### Data records
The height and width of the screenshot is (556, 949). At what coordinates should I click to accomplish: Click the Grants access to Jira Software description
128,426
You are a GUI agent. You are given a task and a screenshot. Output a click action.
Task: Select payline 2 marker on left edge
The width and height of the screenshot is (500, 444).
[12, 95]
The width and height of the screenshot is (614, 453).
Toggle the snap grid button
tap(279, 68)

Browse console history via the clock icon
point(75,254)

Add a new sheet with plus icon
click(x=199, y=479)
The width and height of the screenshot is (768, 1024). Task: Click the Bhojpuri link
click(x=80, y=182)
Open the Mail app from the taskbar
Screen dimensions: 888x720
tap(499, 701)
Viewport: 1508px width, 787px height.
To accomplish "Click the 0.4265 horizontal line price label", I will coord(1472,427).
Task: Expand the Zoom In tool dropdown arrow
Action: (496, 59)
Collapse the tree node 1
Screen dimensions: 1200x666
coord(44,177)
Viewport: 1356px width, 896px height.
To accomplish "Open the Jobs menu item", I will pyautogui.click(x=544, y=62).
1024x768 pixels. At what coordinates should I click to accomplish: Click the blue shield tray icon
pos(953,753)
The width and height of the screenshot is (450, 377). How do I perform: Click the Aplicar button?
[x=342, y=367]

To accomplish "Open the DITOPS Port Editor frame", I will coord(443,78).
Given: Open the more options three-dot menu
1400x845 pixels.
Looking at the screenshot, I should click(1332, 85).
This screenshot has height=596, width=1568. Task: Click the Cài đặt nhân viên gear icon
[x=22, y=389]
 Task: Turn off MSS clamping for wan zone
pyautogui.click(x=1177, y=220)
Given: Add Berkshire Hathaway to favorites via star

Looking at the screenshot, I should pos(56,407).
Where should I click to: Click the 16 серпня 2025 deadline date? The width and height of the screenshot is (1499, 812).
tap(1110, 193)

### Exercise requirements
Put every line of the records above into a JSON list of strings, with one string per line and no entries for blank lines.

### Task output
[
  "The height and width of the screenshot is (556, 949). At what coordinates should I click to accomplish: Click the Grants access to Jira Software description",
  "128,426",
  "You are a GUI agent. You are given a task and a screenshot. Output a click action.",
  "Task: Select payline 2 marker on left edge",
  "The width and height of the screenshot is (500, 444).",
  "[12, 95]",
  "The width and height of the screenshot is (614, 453).",
  "Toggle the snap grid button",
  "tap(279, 68)",
  "Browse console history via the clock icon",
  "point(75,254)",
  "Add a new sheet with plus icon",
  "click(x=199, y=479)",
  "The width and height of the screenshot is (768, 1024). Task: Click the Bhojpuri link",
  "click(x=80, y=182)",
  "Open the Mail app from the taskbar",
  "Screen dimensions: 888x720",
  "tap(499, 701)",
  "Viewport: 1508px width, 787px height.",
  "To accomplish \"Click the 0.4265 horizontal line price label\", I will coord(1472,427).",
  "Task: Expand the Zoom In tool dropdown arrow",
  "Action: (496, 59)",
  "Collapse the tree node 1",
  "Screen dimensions: 1200x666",
  "coord(44,177)",
  "Viewport: 1356px width, 896px height.",
  "To accomplish \"Open the Jobs menu item\", I will pyautogui.click(x=544, y=62).",
  "1024x768 pixels. At what coordinates should I click to accomplish: Click the blue shield tray icon",
  "pos(953,753)",
  "The width and height of the screenshot is (450, 377). How do I perform: Click the Aplicar button?",
  "[x=342, y=367]",
  "To accomplish \"Open the DITOPS Port Editor frame\", I will coord(443,78).",
  "Given: Open the more options three-dot menu",
  "1400x845 pixels.",
  "Looking at the screenshot, I should click(1332, 85).",
  "This screenshot has height=596, width=1568. Task: Click the Cài đặt nhân viên gear icon",
  "[x=22, y=389]",
  " Task: Turn off MSS clamping for wan zone",
  "pyautogui.click(x=1177, y=220)",
  "Given: Add Berkshire Hathaway to favorites via star",
  "Looking at the screenshot, I should pos(56,407).",
  "Where should I click to: Click the 16 серпня 2025 deadline date? The width and height of the screenshot is (1499, 812).",
  "tap(1110, 193)"
]